(Page text):
The Curse of Recursion: Training on generated data makes models forget (2023)
Nature of Synthetic vs Real Data
- Many argue the core issue isn’t “synthetic” per se but low‑quality, lossy, self‑generated data.
- Fiction (e.g., novels) is defended as real data about language and culture, not “simulated” worlds.
- Others insist that correctly generated synthetic data can be useful, e.g., game self‑play, simulations, or CGI images, but only if grounded in real distributions.
Information Loss, Entropy, and Feedback Loops
- Several comments frame recursive training as repeated application of a lossy, non‑invertible function, inevitably degrading information.
- References to data processing inequality and entropy: you can’t “cheat” physics; repeatedly compressing/compressing‑like transforms causes drift toward noise or blandness.
- Counterpoint: lossy transforms can sometimes help (denoising, structure extraction), so “loss = worse” isn’t universally true.
Model Collapse and Mitigations
- Broad agreement: purely replacing real data with model outputs leads to “model collapse” and degradation.
- Follow‑up research is cited: if synthetic generations are accumulated alongside original real data, collapse is avoided and performance is bounded.
- Some suggest quality filters, human feedback, and metadata (scores, links, timelines) can help exclude junk outputs from future training.
Human Learning Analogies and Limits
- Debate over whether humans are “immune”: most say no—science progresses by adding new experiments (new data) and discarding errors.
- Comparison: repeated human teaching works because it’s grounded in a stable external reality; current LLMs lack continuous real‑world interaction.
Use Cases for Synthetic Data
- Synthetic data can work well in narrow, supervised tasks (e.g., balancing labels in classification, distillation from larger to smaller models).
- Concern that over‑reliance on upscaled or hallucinated data (e.g., “enhanced” license plates) introduces false information and serious downstream risk.
Data Monopolies and Detection
- Consensus that fresh, genuine human interaction data becomes more valuable as the web fills with AI text.
- Large platforms with deep tracking and engagement signals are seen as having a major advantage.
- Some call for dedicated detectors and provenance systems, but others expect an ongoing arms race with no perfect solution.

(Data excerpts):
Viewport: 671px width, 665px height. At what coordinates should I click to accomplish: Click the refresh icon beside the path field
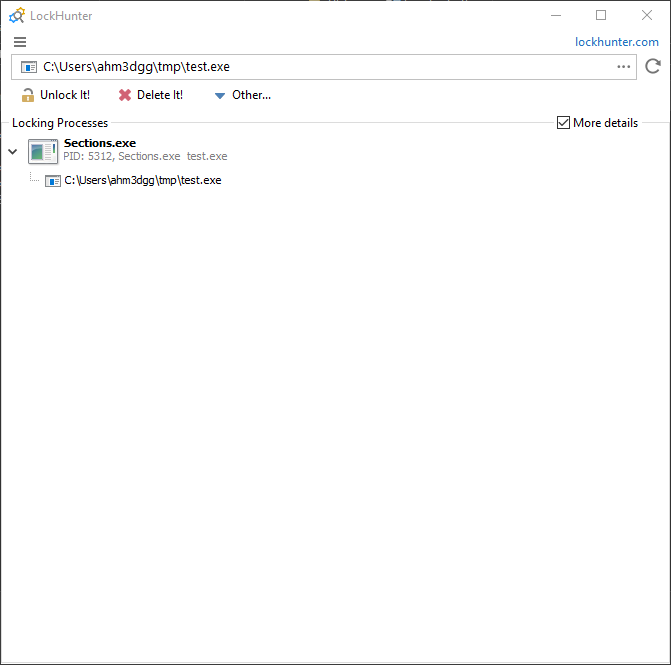653,67
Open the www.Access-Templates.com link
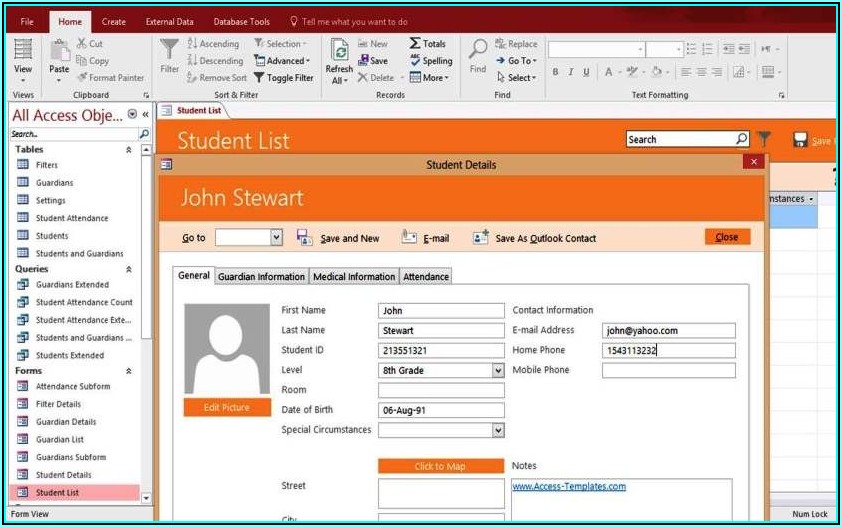The width and height of the screenshot is (842, 527). point(569,487)
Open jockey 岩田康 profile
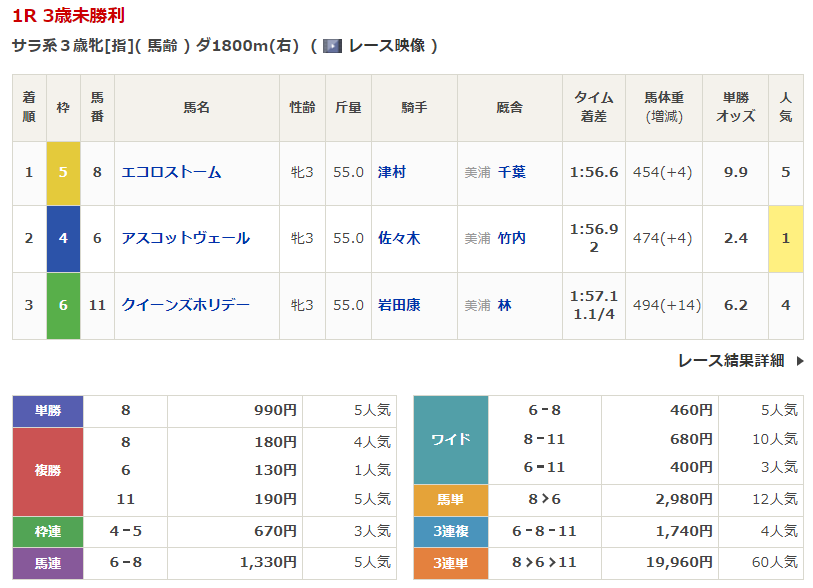 tap(399, 305)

(Your instructions): Could you reproduce the summary on training with generated data word for word, starting with "- Some suggest" and going on through "and discarding errors."?

(Written answer):
- Some suggest quality filters, human feedback, and metadata (scores, links, timelines) can help exclude junk outputs from future training.
Human Learning Analogies and Limits
- Debate over whether humans are “immune”: most say no—science progresses by adding new experiments (new data) and discarding errors.